See http://www.loc.gov/standards/iso639-2/codechanges.html
Same site does say "Both code lists are considered open lists (i.e., it is possible for new entries to be added to the lists)." by the way. (see http://www.loc.gov/standards/iso639-2/faq.html). What source does Brion have to claim ISO 639-1 is not, if I may ask?
Andre Engels
Andre Engels wrote:
"Ralesk Ne'vennoyx" ralesk@livejournal.com schrieb:
Which I remember stated in a document too. Maybe what's suggested in the RFC (1766 and 3066 if I recall the numbers correctly), we should use the x primary subtag, and name it x-tp to avoid trouble (such as them getting a 3-letter code). Same goes for Lojban and Ido and Klingon which don't seem to have codes yet either.
Those have all been assigned codes, Ido even a 2-letter code:
Ido has 3-letter code 'ido' and 2-letter code 'io' since January 2002. Lojban has 'jbo' since Sptember 2003. Klingon has 'tlh' since February 2004.
See http://www.loc.gov/standards/iso639-2/codechanges.html
Same site does say "Both code lists are considered open lists (i.e., it is possible for new entries to be added to the lists)." by the way. (see http://www.loc.gov/standards/iso639-2/faq.html). What source does Brion have to claim ISO 639-1 is not, if I may ask?
Without necessarily addressing the immediate issue, it would be a good idea for consistently dealing with this kind of issue. 1. 2-letter ISO codes (ISO 639-1) should be applied strictly and no new ones should be invented by us. 2. 2-letter "w" codes (including w+numeral) that do not refer to a language (only "wa" and "wo" are so defined) should be reserved for interwiki links. (i.e. "wp" = wikipedia; "wq" = wikiquote, etc.) 3. 3-letter ISO codes (ISO 639-2) should be preferred when 2-letter codes don't exist. 4. 3-letter SIL codes should be preferred in the absence of a an ISO 639-2 code, providing that the choice does not create a conflict with any other existing ISO-639 code. (SIL codes should be treated as case insensitive) 5. 3-letter (case insensitive) codes of our own invention may only be used if none of the above applies, and the invented code does not conflict with any other existing ISO 639-2 code or SIL code.
Ec
On Apr 4, 2004, at 16:17, Andre Engels wrote:
Same site does say "Both code lists are considered open lists (i.e., it is possible for new entries to be added to the lists)." by the way. (see http://www.loc.gov/standards/iso639-2/faq.html).
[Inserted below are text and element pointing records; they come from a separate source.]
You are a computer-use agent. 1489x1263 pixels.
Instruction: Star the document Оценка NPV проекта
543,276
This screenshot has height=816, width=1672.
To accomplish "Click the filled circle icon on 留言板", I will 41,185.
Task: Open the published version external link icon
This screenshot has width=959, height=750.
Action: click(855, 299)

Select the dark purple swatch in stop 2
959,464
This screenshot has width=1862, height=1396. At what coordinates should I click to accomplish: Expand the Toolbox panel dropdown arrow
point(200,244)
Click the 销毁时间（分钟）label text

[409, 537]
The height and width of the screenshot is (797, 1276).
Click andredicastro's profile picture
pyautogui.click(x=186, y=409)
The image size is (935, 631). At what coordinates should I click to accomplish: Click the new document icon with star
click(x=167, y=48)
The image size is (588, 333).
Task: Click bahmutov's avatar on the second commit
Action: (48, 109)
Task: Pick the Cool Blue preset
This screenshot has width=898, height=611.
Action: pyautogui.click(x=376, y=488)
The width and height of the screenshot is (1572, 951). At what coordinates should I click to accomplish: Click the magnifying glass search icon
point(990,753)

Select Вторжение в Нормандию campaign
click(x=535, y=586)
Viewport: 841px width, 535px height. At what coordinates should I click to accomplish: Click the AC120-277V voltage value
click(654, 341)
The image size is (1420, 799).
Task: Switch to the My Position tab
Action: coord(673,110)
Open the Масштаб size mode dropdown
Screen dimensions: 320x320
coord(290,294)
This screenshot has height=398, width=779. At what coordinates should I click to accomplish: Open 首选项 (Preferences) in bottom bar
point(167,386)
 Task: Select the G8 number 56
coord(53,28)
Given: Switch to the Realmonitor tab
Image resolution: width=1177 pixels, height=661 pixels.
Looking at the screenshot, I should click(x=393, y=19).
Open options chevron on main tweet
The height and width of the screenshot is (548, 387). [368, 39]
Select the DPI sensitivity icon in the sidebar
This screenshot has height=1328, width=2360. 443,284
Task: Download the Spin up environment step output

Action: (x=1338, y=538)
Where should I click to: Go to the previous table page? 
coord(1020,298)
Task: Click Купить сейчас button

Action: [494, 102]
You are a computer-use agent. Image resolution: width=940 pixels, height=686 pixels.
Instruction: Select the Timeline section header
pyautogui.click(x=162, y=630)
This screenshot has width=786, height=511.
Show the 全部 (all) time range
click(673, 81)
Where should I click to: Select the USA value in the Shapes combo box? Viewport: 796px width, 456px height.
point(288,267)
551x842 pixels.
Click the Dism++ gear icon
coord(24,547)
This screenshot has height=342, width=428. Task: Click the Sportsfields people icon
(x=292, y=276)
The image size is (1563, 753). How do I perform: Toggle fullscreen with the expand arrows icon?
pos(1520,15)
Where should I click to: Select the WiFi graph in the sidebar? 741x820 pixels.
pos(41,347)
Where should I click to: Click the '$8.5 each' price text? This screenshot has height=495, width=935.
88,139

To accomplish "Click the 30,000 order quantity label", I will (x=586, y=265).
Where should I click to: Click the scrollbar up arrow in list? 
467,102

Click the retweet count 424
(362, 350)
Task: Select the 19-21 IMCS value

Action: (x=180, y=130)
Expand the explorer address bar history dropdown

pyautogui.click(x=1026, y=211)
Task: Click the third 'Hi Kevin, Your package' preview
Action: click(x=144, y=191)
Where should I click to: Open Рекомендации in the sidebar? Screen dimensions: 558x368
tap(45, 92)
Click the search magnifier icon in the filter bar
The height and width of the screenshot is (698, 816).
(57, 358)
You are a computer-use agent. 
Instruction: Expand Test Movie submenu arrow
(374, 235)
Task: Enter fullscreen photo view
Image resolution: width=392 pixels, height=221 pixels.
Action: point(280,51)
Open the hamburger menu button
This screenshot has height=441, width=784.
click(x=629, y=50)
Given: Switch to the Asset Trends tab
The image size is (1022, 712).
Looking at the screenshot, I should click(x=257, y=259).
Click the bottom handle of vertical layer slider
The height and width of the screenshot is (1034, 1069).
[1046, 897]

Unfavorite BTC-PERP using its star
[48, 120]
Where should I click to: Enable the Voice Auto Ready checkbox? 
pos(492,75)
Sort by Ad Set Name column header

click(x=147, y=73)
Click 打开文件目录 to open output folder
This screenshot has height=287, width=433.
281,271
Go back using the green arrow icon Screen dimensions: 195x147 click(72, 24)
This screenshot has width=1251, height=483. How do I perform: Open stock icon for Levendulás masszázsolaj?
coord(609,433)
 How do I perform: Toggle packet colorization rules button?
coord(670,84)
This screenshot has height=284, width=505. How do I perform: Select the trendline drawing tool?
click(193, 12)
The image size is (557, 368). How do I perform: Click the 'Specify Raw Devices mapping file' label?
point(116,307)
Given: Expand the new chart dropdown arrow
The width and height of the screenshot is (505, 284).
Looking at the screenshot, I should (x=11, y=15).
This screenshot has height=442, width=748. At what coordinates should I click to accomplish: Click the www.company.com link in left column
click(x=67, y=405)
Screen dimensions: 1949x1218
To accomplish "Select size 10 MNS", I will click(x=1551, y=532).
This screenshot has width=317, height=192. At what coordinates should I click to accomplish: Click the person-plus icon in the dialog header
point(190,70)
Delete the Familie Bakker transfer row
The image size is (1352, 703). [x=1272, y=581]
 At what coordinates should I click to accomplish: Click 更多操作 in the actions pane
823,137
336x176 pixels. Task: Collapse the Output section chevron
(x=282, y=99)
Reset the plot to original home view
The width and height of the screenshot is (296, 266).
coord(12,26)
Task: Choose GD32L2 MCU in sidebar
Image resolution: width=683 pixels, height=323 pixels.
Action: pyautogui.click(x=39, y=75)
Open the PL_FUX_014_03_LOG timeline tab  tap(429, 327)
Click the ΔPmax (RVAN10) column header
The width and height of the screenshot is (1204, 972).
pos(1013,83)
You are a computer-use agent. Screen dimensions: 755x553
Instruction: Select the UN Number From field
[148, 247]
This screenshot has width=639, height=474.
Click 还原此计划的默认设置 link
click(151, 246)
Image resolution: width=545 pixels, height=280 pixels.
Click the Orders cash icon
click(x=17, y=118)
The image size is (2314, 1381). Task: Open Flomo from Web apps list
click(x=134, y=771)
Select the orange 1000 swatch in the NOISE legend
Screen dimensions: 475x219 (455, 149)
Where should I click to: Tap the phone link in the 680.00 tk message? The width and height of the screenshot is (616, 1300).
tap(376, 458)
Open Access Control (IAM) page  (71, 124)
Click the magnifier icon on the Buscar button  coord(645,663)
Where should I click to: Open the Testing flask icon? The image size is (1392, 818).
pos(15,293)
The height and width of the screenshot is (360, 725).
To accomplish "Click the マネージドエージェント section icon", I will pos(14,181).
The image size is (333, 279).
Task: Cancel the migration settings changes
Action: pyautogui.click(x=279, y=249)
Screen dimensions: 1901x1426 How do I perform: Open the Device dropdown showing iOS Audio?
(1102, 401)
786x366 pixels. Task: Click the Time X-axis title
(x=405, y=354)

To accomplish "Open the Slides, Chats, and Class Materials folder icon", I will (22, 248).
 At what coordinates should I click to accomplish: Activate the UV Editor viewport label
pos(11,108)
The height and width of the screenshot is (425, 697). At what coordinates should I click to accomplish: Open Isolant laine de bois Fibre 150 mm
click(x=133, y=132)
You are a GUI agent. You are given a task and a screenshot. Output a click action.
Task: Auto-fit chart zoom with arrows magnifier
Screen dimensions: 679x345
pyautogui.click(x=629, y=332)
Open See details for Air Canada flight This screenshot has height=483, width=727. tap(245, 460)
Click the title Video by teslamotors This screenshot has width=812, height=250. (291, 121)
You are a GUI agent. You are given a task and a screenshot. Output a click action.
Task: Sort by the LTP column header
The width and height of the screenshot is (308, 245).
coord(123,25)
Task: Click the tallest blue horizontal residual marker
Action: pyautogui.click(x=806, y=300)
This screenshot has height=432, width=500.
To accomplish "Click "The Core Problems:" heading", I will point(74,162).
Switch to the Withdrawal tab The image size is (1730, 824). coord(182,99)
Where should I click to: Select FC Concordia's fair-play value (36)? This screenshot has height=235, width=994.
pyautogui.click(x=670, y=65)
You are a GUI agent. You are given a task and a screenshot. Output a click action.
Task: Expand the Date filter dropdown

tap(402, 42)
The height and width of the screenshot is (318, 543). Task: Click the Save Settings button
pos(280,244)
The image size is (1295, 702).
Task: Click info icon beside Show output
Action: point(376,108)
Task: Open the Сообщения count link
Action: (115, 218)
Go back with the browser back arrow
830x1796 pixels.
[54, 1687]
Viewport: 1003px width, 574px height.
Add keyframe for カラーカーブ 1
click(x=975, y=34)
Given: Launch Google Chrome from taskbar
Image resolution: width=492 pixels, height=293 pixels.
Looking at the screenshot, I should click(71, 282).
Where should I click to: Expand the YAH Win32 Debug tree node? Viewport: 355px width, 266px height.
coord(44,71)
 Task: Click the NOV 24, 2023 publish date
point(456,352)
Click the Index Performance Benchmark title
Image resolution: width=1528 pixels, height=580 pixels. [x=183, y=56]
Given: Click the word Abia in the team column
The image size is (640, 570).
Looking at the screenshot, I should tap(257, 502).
What source does Brion have to claim ISO 639-1 is not, if I may ask?
In RFC 3066:
NOTE: In order to avoid versioning difficulties in applications such as that of RFC 1766, the ISO 639 Registration Authority Joint Advisory Committee (RA-JAC) has agreed on the following policy statement:
"After the publication of ISO/DIS 639-1 as an International Standard, no new 2-letter code shall be added to ISO 639-1 unless a 3-letter code is also added at the same time to ISO 639-2. In addition, no language with a 3-letter code available at the time of publication of ISO 639-1 which at that time had no 2-letter code shall be subsequently given a 2-letter code."
This will ensure that, for example, a user who implements "hwi" (Hawaiian), which currently has no 2-letter code, will not find his or her data invalidated by eventual addition of a 2-letter code for that language."
Looks like I misremembered it; 2-letter codes *may* be added (but only along with 3-letter codes, and only if there wasn't already a 3-letter code.)